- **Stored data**

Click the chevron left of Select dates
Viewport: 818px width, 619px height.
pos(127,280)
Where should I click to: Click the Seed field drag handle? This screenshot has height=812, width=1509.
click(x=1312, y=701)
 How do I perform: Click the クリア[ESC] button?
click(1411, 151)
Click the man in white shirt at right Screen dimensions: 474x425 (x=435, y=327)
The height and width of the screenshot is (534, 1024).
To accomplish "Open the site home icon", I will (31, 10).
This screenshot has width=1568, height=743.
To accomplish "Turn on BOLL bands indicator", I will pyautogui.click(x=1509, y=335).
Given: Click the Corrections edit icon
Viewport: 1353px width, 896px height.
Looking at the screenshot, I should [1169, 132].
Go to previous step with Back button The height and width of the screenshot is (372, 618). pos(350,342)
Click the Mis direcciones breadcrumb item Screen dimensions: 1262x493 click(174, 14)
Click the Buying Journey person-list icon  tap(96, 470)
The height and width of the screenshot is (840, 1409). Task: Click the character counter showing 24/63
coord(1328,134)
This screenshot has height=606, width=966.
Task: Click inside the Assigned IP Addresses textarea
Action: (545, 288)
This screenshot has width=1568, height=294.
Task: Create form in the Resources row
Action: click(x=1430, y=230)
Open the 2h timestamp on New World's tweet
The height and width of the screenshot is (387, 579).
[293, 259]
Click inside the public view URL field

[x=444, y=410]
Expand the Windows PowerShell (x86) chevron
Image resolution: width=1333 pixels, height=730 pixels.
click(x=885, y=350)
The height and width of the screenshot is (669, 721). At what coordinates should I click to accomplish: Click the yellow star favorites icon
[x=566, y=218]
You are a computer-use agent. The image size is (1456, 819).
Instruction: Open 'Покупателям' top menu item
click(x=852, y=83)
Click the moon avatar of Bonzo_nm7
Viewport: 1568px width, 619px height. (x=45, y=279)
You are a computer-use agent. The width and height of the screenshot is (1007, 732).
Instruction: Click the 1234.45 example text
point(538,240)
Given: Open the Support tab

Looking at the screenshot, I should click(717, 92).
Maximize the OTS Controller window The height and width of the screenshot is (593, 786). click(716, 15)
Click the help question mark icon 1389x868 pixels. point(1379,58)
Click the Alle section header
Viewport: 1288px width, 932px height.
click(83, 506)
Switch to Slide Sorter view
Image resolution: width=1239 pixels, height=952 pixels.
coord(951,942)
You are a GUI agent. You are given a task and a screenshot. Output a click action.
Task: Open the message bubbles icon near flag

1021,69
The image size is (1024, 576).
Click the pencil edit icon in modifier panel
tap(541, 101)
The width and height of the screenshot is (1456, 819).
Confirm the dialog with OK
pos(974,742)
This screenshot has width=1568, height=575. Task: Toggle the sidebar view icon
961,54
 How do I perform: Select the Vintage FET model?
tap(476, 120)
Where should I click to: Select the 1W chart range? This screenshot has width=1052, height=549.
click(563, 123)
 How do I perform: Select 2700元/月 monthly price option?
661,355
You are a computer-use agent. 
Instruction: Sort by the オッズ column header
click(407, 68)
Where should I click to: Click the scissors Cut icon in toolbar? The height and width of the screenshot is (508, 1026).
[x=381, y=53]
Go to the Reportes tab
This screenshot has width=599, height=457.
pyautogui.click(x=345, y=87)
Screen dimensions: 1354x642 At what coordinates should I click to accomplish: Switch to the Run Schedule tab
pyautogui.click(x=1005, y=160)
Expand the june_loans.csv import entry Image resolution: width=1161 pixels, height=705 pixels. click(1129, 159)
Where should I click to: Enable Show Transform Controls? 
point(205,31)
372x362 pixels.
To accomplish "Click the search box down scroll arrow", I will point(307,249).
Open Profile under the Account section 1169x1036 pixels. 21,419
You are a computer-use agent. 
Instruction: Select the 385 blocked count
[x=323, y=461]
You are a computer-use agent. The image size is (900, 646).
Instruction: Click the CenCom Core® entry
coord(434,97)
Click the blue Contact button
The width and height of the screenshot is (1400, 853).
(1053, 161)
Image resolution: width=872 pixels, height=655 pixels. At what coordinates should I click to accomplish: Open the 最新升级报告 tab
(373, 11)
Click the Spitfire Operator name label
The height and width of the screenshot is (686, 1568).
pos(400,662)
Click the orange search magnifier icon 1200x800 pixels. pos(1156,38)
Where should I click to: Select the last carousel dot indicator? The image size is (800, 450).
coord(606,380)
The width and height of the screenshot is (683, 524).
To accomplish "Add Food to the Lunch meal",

- **Exercise objective**
Reproduce the stored data above, swapping "Instruction" for "Directive" wherever it appears and keeping every other character the same.

- **Solution for this task**
Click the chevron left of Select dates
Viewport: 818px width, 619px height.
pos(127,280)
Where should I click to: Click the Seed field drag handle? This screenshot has height=812, width=1509.
click(x=1312, y=701)
 How do I perform: Click the クリア[ESC] button?
click(1411, 151)
Click the man in white shirt at right Screen dimensions: 474x425 (x=435, y=327)
The height and width of the screenshot is (534, 1024).
To accomplish "Open the site home icon", I will (31, 10).
This screenshot has width=1568, height=743.
To accomplish "Turn on BOLL bands indicator", I will pyautogui.click(x=1509, y=335).
Given: Click the Corrections edit icon
Viewport: 1353px width, 896px height.
Looking at the screenshot, I should [1169, 132].
Go to previous step with Back button The height and width of the screenshot is (372, 618). pos(350,342)
Click the Mis direcciones breadcrumb item Screen dimensions: 1262x493 click(174, 14)
Click the Buying Journey person-list icon  tap(96, 470)
The height and width of the screenshot is (840, 1409). Task: Click the character counter showing 24/63
coord(1328,134)
This screenshot has height=606, width=966.
Task: Click inside the Assigned IP Addresses textarea
Action: (545, 288)
This screenshot has width=1568, height=294.
Task: Create form in the Resources row
Action: click(x=1430, y=230)
Open the 2h timestamp on New World's tweet
The height and width of the screenshot is (387, 579).
[293, 259]
Click inside the public view URL field

[x=444, y=410]
Expand the Windows PowerShell (x86) chevron
Image resolution: width=1333 pixels, height=730 pixels.
click(x=885, y=350)
The height and width of the screenshot is (669, 721). At what coordinates should I click to accomplish: Click the yellow star favorites icon
[x=566, y=218]
You are a computer-use agent. The image size is (1456, 819).
Directive: Open 'Покупателям' top menu item
click(x=852, y=83)
Click the moon avatar of Bonzo_nm7
Viewport: 1568px width, 619px height. (x=45, y=279)
You are a computer-use agent. The width and height of the screenshot is (1007, 732).
Directive: Click the 1234.45 example text
point(538,240)
Given: Open the Support tab

Looking at the screenshot, I should click(717, 92).
Maximize the OTS Controller window The height and width of the screenshot is (593, 786). click(716, 15)
Click the help question mark icon 1389x868 pixels. point(1379,58)
Click the Alle section header
Viewport: 1288px width, 932px height.
click(83, 506)
Switch to Slide Sorter view
Image resolution: width=1239 pixels, height=952 pixels.
coord(951,942)
You are a GUI agent. You are given a task and a screenshot. Output a click action.
Task: Open the message bubbles icon near flag

1021,69
The image size is (1024, 576).
Click the pencil edit icon in modifier panel
tap(541, 101)
The width and height of the screenshot is (1456, 819).
Confirm the dialog with OK
pos(974,742)
This screenshot has width=1568, height=575. Task: Toggle the sidebar view icon
961,54
 How do I perform: Select the Vintage FET model?
tap(476, 120)
Where should I click to: Select the 1W chart range? This screenshot has width=1052, height=549.
click(563, 123)
 How do I perform: Select 2700元/月 monthly price option?
661,355
You are a computer-use agent. 
Directive: Sort by the オッズ column header
click(407, 68)
Where should I click to: Click the scissors Cut icon in toolbar? The height and width of the screenshot is (508, 1026).
[x=381, y=53]
Go to the Reportes tab
This screenshot has width=599, height=457.
pyautogui.click(x=345, y=87)
Screen dimensions: 1354x642 At what coordinates should I click to accomplish: Switch to the Run Schedule tab
pyautogui.click(x=1005, y=160)
Expand the june_loans.csv import entry Image resolution: width=1161 pixels, height=705 pixels. click(1129, 159)
Where should I click to: Enable Show Transform Controls? 
point(205,31)
372x362 pixels.
To accomplish "Click the search box down scroll arrow", I will point(307,249).
Open Profile under the Account section 1169x1036 pixels. 21,419
You are a computer-use agent. 
Directive: Select the 385 blocked count
[x=323, y=461]
You are a computer-use agent. The image size is (900, 646).
Directive: Click the CenCom Core® entry
coord(434,97)
Click the blue Contact button
The width and height of the screenshot is (1400, 853).
(1053, 161)
Image resolution: width=872 pixels, height=655 pixels. At what coordinates should I click to accomplish: Open the 最新升级报告 tab
(373, 11)
Click the Spitfire Operator name label
The height and width of the screenshot is (686, 1568).
pos(400,662)
Click the orange search magnifier icon 1200x800 pixels. pos(1156,38)
Where should I click to: Select the last carousel dot indicator? The image size is (800, 450).
coord(606,380)
The width and height of the screenshot is (683, 524).
To accomplish "Add Food to the Lunch meal",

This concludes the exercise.